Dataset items

---

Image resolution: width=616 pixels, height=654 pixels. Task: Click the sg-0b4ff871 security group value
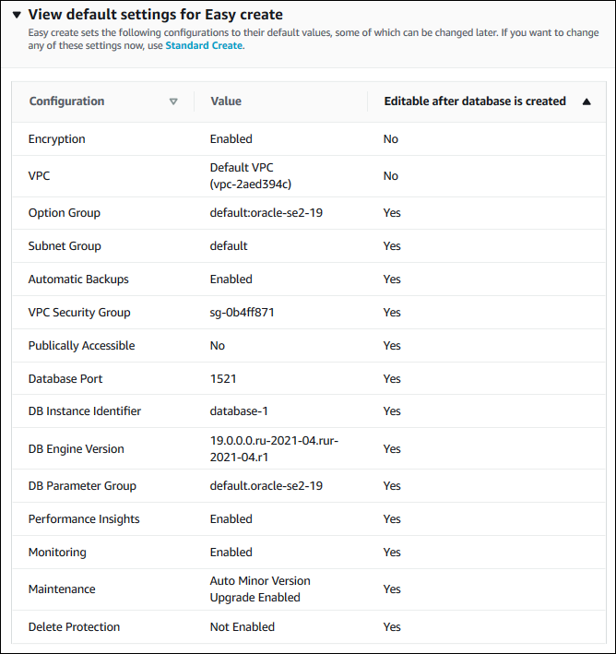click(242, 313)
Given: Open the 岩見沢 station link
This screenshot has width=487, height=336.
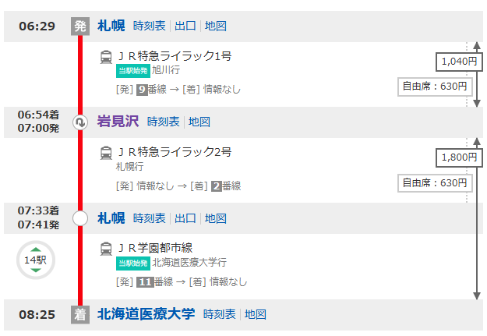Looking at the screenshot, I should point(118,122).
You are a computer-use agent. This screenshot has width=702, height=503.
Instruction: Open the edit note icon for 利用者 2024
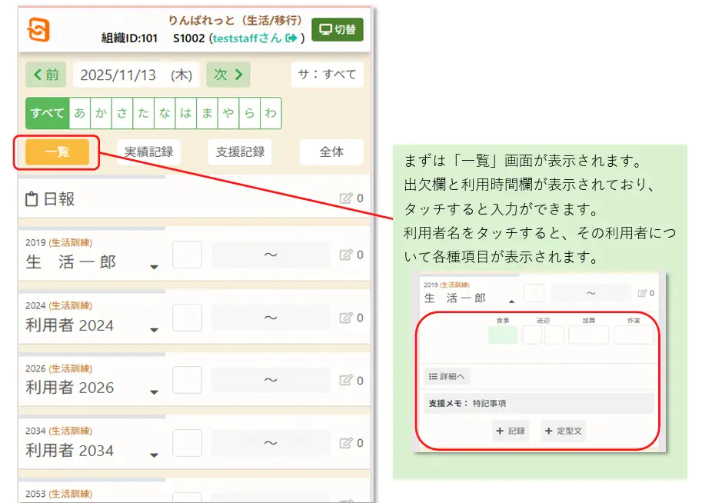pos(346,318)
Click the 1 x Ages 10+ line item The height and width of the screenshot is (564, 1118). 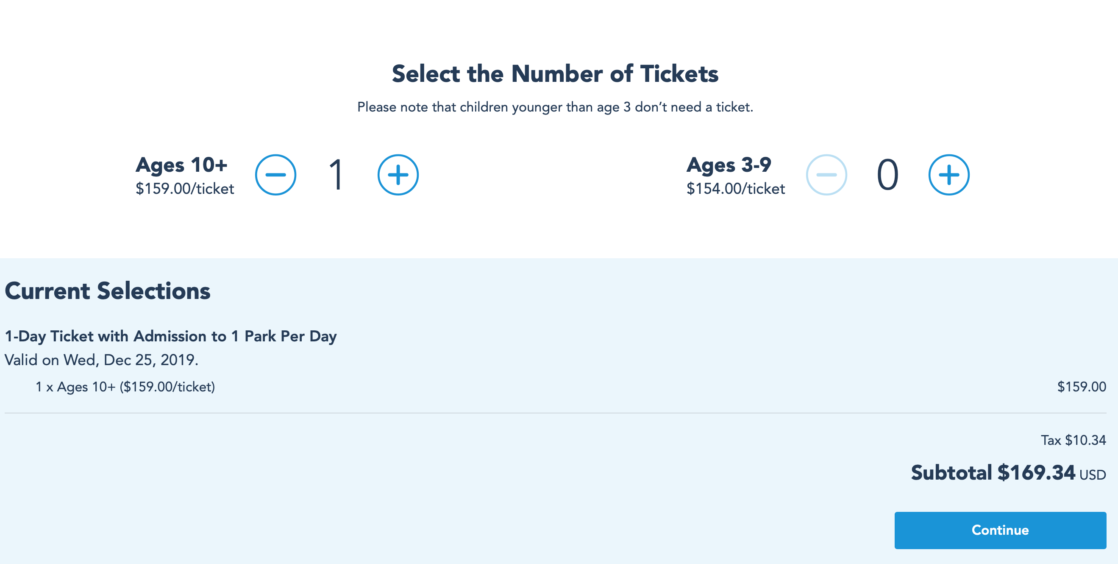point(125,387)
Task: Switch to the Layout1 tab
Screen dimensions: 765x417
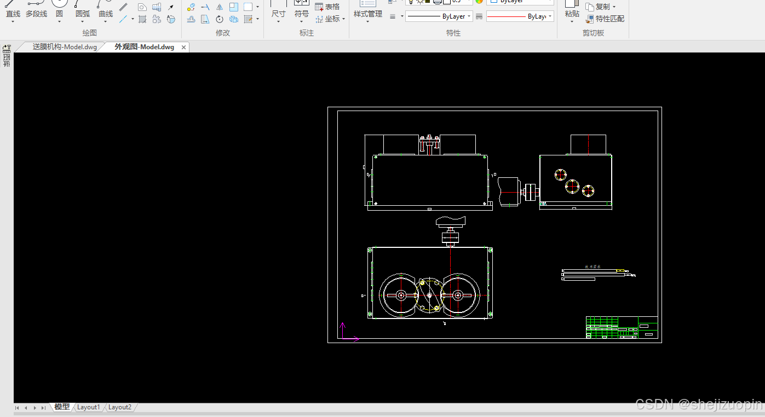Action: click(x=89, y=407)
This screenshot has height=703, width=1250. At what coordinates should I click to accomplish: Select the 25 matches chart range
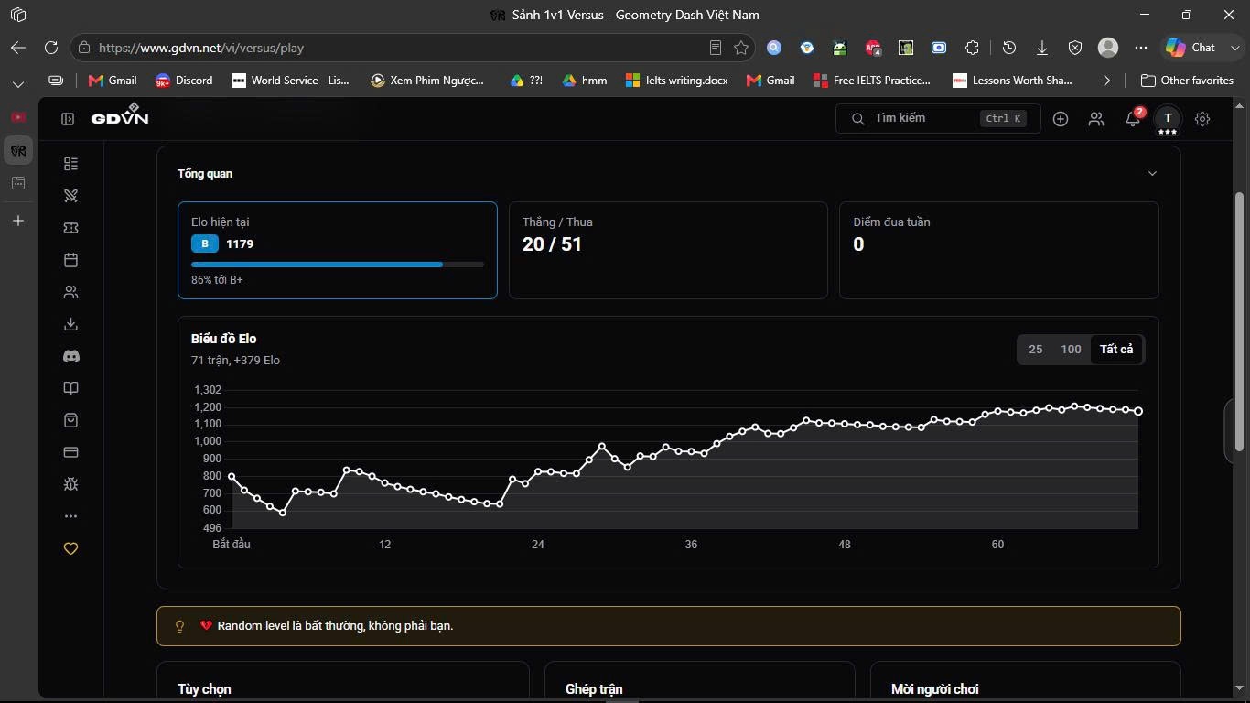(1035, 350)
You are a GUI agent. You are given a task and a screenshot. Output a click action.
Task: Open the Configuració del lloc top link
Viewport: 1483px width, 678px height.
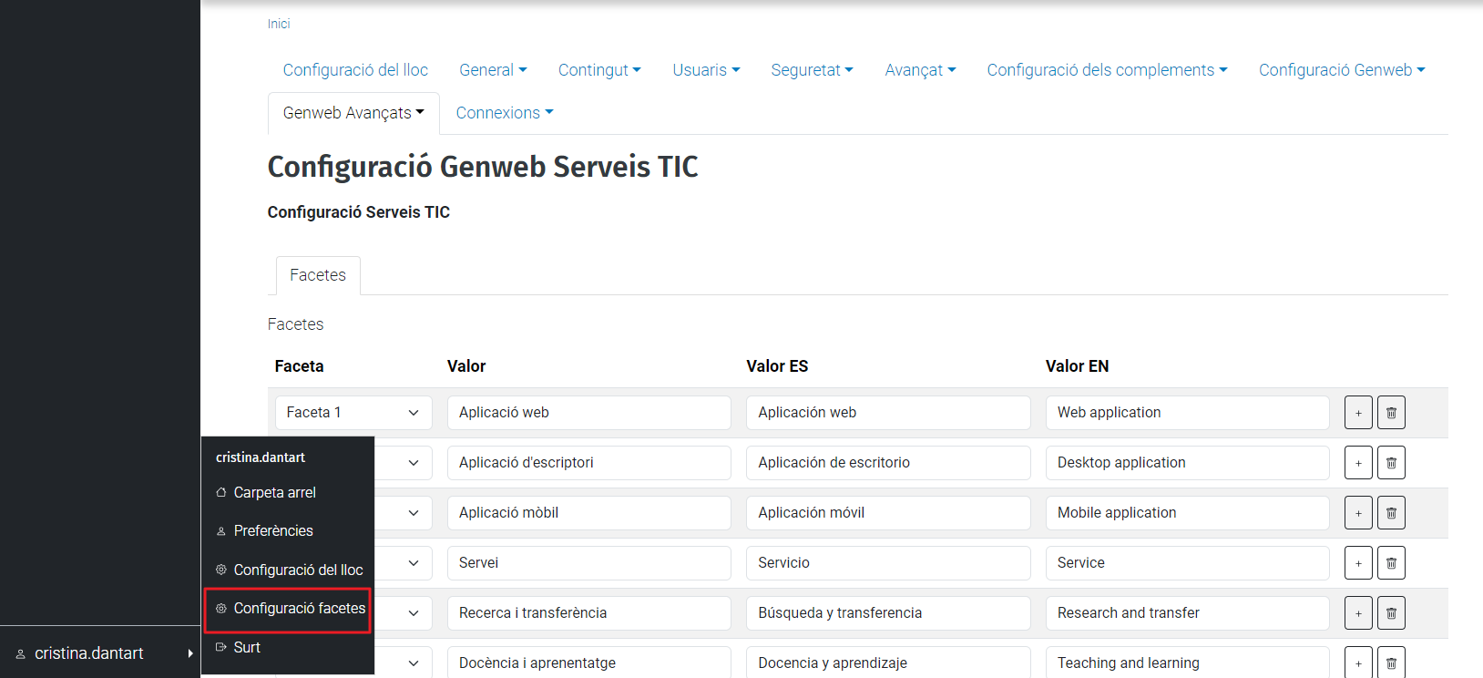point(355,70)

---

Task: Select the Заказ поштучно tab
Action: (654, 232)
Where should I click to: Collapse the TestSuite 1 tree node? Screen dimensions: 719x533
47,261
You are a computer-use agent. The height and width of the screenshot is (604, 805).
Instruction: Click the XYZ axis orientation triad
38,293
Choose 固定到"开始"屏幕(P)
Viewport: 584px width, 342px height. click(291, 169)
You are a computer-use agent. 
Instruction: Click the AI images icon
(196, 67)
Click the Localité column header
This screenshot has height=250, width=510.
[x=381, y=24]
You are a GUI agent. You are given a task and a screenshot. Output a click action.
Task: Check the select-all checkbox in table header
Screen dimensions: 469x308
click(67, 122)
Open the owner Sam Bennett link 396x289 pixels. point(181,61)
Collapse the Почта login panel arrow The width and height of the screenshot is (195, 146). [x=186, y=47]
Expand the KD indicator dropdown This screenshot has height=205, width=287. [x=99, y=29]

---

# Exercise brief
The answer must be every line of the entries that includes the word "computer".

# Exercise answer
You are a computer-use agent. This screenshot has width=702, height=503.
You are a computer-use agent. The height and width of the screenshot is (604, 805).
You are a computer-use agent. 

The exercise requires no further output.